Ab den 1970er-Jahren geriet die deutsche Textilindustrie unter massiven Kostendruck. Die Verlagerung der Produktion in Länder mit niedrigeren Löhnen traf den gesamten Niederrhein, und sie traf Oedt hart: Die Girmes-Werke schlossen, der größte Arbeitgeber des Ortes verschwand, und die Gemeinde musste sich wirtschaftlich neu erfinden.

Die Villa überlebte diesen Bruch, weil sie eine neue Aufgabe erhielt. Das Gebäude wurde zum Rathaus der Gemeinde Oedt umgenutzt. Diese Umnutzung ist der Grund, warum das Haus heute überhaupt noch steht: Viele Fabrikantenvillen der Region wurden nach dem Ende der Werke abgerissen oder verfielen. Ein Gebäude, das eine öffentliche Funktion bekommt, wird gepflegt.

1970 verlor Oedt im Rahmen der kommunalen Neuordnung seine Eigenständigkeit und wurde Ortsteil der Gemeinde Grefrath im Kreis Viersen. Der Straßenname Johannes-Girmes-Straße hält die Erinnerung an den Fabrikgründer bis heute im Ortsplan präsent.

Das Heimatmuseum im Keller

Wo die Funde der Burg Uda zu sehen sind

Im Kellergeschoss der ehemaligen Villa zeigt das Heimatmuseum Oedt auf überschaubarer Fläche eine dichte Sammlung zur Ortsgeschichte.

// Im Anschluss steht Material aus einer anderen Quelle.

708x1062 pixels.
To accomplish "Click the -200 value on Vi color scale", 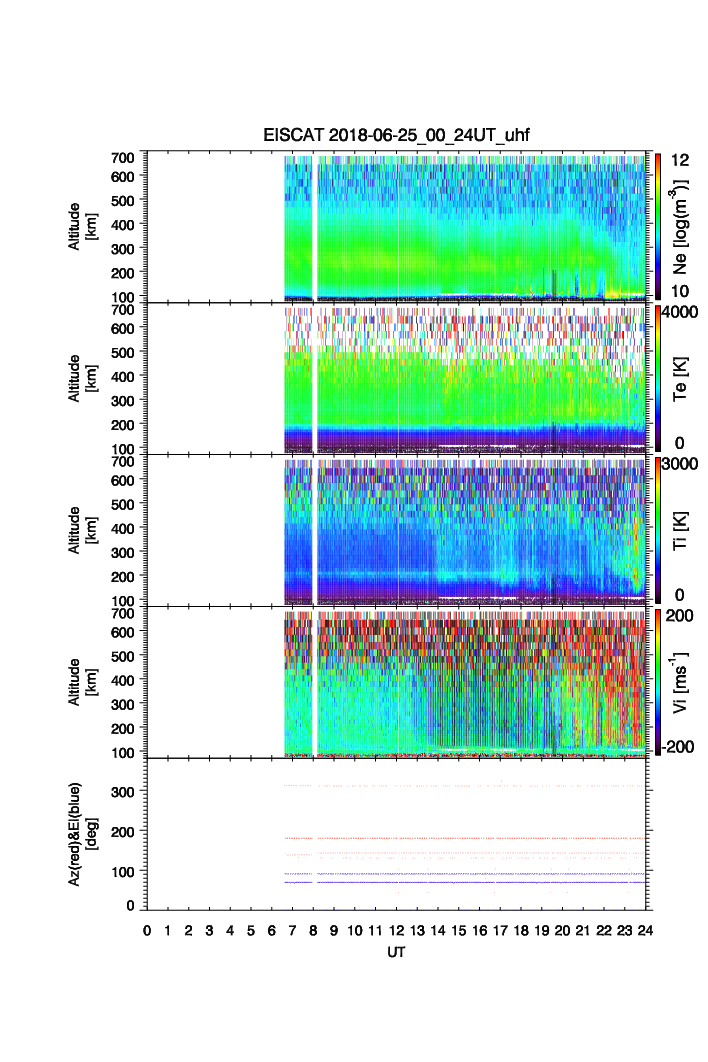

Für Besucher der Burg Uda ist es die entscheidende zweite Adresse: Hier liegen Funde aus den Ausgrabungen der Jahre 1959 bis 1962, die im Burgturm selbst keinen Platz finden.

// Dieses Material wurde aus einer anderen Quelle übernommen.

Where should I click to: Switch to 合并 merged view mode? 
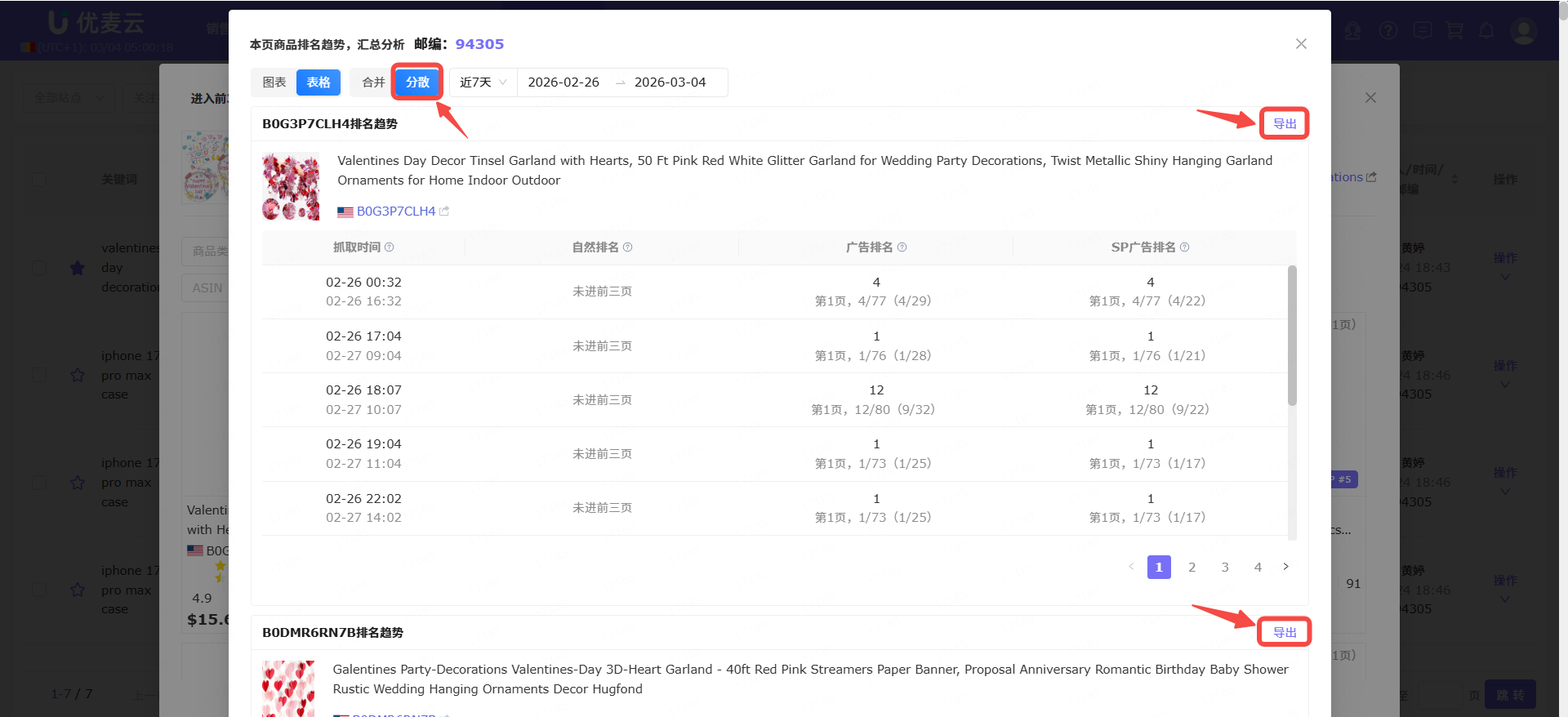[x=373, y=82]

Dazu kommen Exponate zur Textilgeschichte des Ortes, zum Alltagsleben und zur religiösen Kultur des Niederrheins. Betreut wird die Sammlung vom Heimatverein Oedt e.V., der auch den Burgturm pflegt.

Besuch

Johannes-Girmes-Straße 21, 47929 Grefrath-Oedt
Jeden 1. Sonntag im Monat, 14–17 Uhr (Februar–Dezember)
Eintritt frei

Schwerpunkte der Sammlung

• Archäologische Funde der Burg Uda
• Dokumente zur Textilgeschichte
• Historische Fotografien von Oedt
• Alltagsgegenstände aus der Ortsgeschichte
• Kirchliche Kunst und Brauchtum

Besuch kombinieren

Museum und Burgturm liegen etwa zehn Gehminuten auseinander. An einem ersten Sonntag im Monat zwischen April und Oktober sind beide geöffnet – das ist der einzige Termin, an dem sich Turm und Sammlung an einem Tag verbinden lassen. Details auf der Seite Besuch & Anfahrt.

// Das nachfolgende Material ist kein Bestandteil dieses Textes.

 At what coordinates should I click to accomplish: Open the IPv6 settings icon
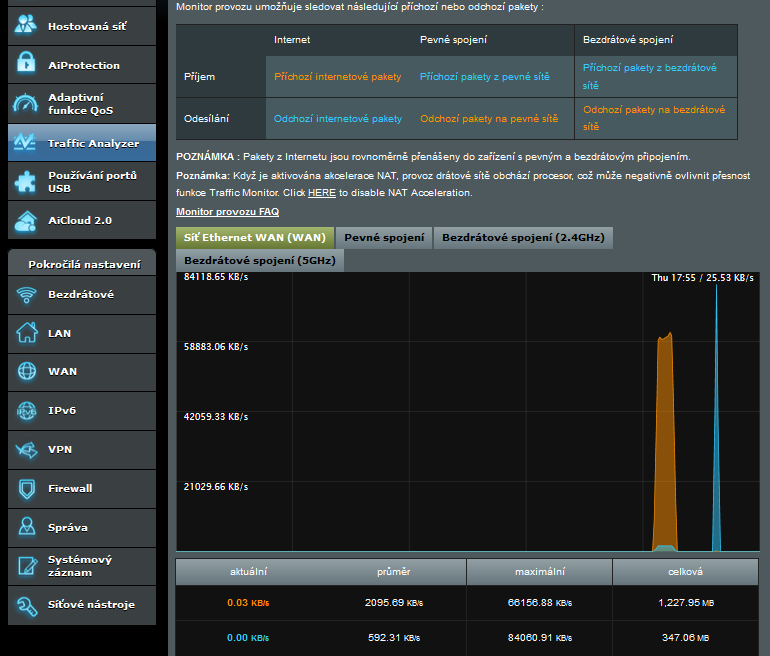[27, 410]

Offene Fragen zur Baugeschichte

Zur Villa Girmes ist weniger dokumentiert, als ihre Bedeutung für den Ort vermuten lässt. Damit auf dieser Seite kein falscher Eindruck von Sicherheit entsteht, benennen wir die offenen Punkte ausdrücklich:

Noch nicht belegt

• Genaues Baujahr der Villa
• Architekt und Baumeister
• Ursprünglicher Grundriss und Raumprogramm
• Jahr der Umnutzung zum Rathaus
• Umbauten und Veränderungen an der Fassade
• Status als eingetragenes Baudenkmal

Wir arbeiten daran, diese Angaben aus den Beständen des Heimatvereins Oedt e.V. und dem Heimatjahrbuch „Das Üdsche Heimatblättsche“ zu belegen. Wer über Quellen, Bauakten, Fotografien oder eigene Erinnerungen an die Villa und die Girmes-Werke verfügt, ist herzlich eingeladen, sich beim Heimatverein zu melden.

Quellen und Stand

Die Angaben dieser Seite stützen sich auf die Ortsgeschichte von Oedt und die Bestandsangaben des Heimatvereins Oedt e.V. Einzelnachweise zur Baugeschichte der Villa werden ergänzt, sobald die Archivrecherche abgeschlossen ist. Als offen gekennzeichnete Punkte sind ausdrücklich nicht belegt.